Rizio claims that participating in the STEP program the summer before her freshman year incited her interest in research. She thoroughly enjoyed conducting Neuroscience research with Professor Weldon, and became even more interested in Cognitive Psychology once she began her research with Professor Oakes. Outside the lab, Rizio volunteers at Spring Farm Cares animal shelter and Root Farm, participates in the X-Viper Hour Radio Show, and is on the HAVOC executive board. In addition, she will serve as the vice president of Psi Chi and as an Honor Court representative next year.
-- by Stephanie Anglin '10
To study DF in the lab, participants are instructed to memorize two word lists. After participants view the first list of words, half of them are told to forget the first set (forget group), and the other half do not receive forget instructions (remember group). All participants are then told to memorize the second list of words. Following the presentation of both lists, participants are asked to recall as many words as they can from both lists, regardless of the previous instructions they received. Researchers typically find the DF effect, or that participants in the forget group recall fewer first list words than those in the remember group.

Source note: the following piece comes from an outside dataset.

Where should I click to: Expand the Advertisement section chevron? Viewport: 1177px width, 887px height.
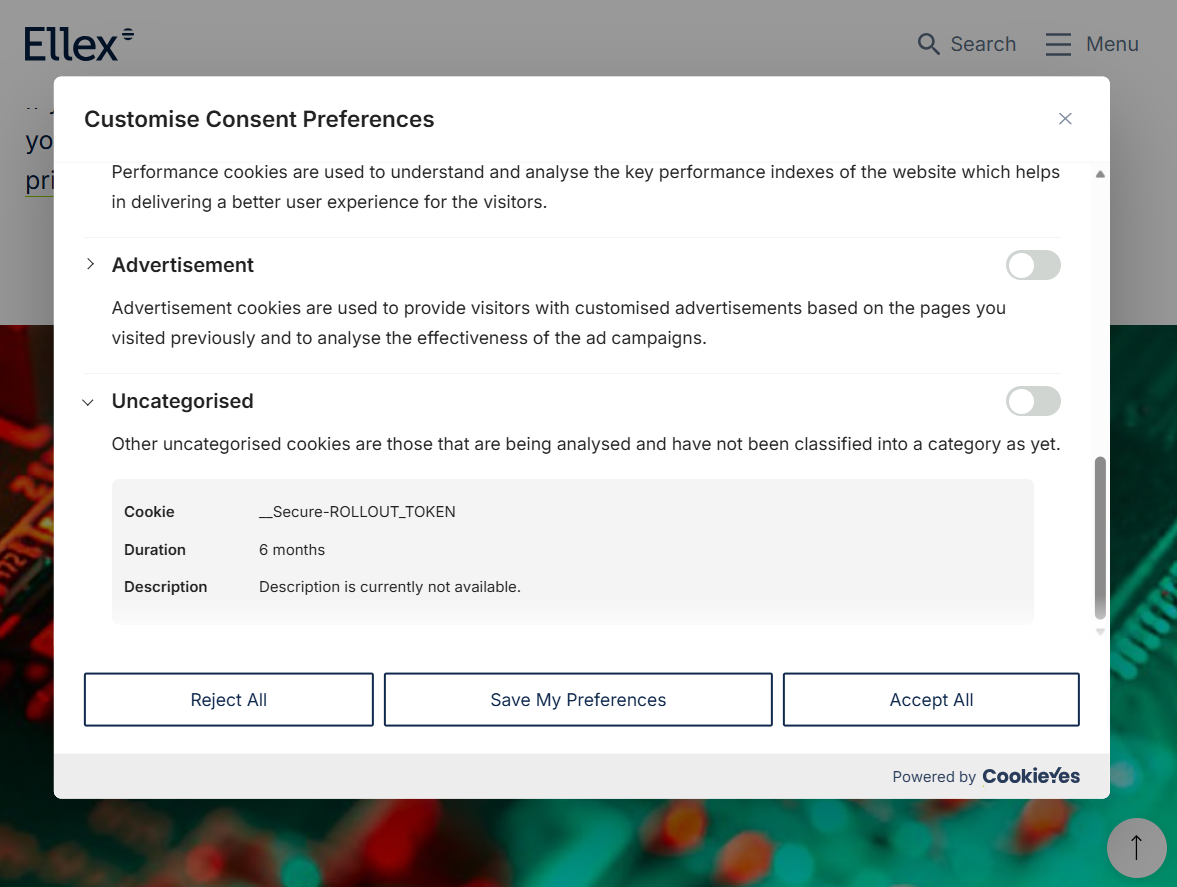pyautogui.click(x=90, y=264)
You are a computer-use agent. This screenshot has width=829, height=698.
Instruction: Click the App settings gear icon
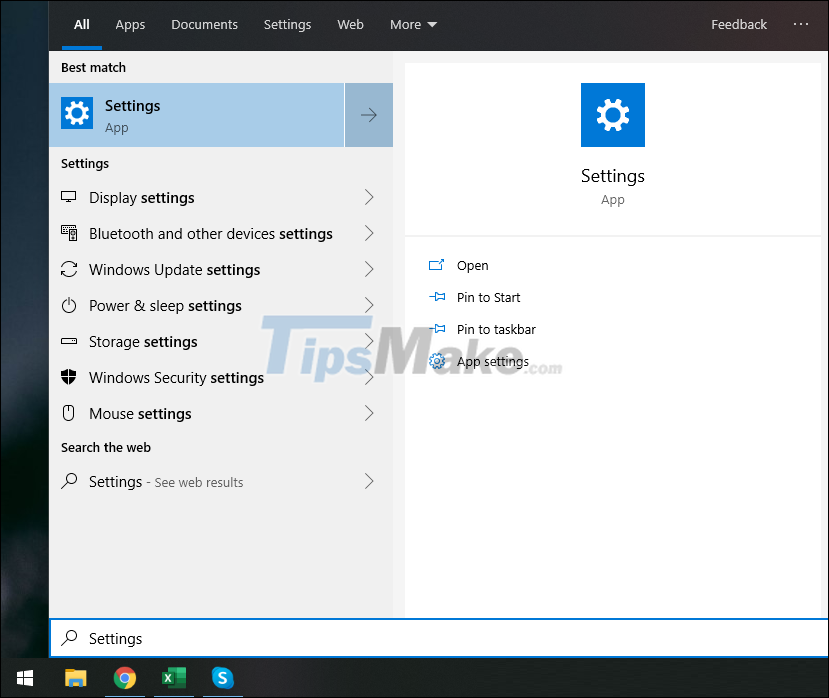(x=436, y=361)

Presently, most researchers believe that the DF effect is caused by a process of "retrieval inhibition". According to retrieval inhibition proponents, when people are instructed to forget information, their brains block access to the information, inhibiting later retrieval. A second, less documented theory, the theory of "differential encoding", purports that DF impairs memory because it interrupts how people encode, or learn, information. Rizio explains that participants rehearse the words in their heads as they memorize the first list. When participants are told to forget these first list words (but still memorize the second list), they stop rehearsing the first list and concentrate on memorizing the second. Therefore, memory differences between groups occur because the forget group encodes the second list differently from the first, while the remember group encodes both lists the same. Rizio's research attempts to illustrate that differential encoding also plays a role in DF.
Rizio hypothesizes that examining participants' memory for detail-oriented information would support the process of differential encoding. She argues that DF effects should be pronounced for detail-oriented information, such that participants in the remember group should be better able to identify the correct size, case, and font of the words they had previously memorized than those in the forget group. So far, her findings provide support for this prediction.
Rizio has been conducting Directed Forgetting research with Professor Oakes since the fall of 2006. This summer, she is finalizing the computer program that presents the experimental stimuli and running participants. As a psychology major (anthropology minor), she plans to continue working on this project for her senior thesis and has applied to present a poster of her research at the Psychonomics conference held in Chicago this November.
Rizio claims that participating in the STEP program the summer before her freshman year incited her interest in research. She thoroughly enjoyed conducting Neuroscience research with Professor Weldon, and became even more interested in Cognitive Psychology once she began her research with Professor Oakes. Outside the lab, Rizio volunteers at Spring Farm Cares animal shelter and Root Farm, participates in the X-Viper Hour Radio Show, and is on the HAVOC executive board. In addition, she will serve as the vice president of Psi Chi and as an Honor Court representative next year.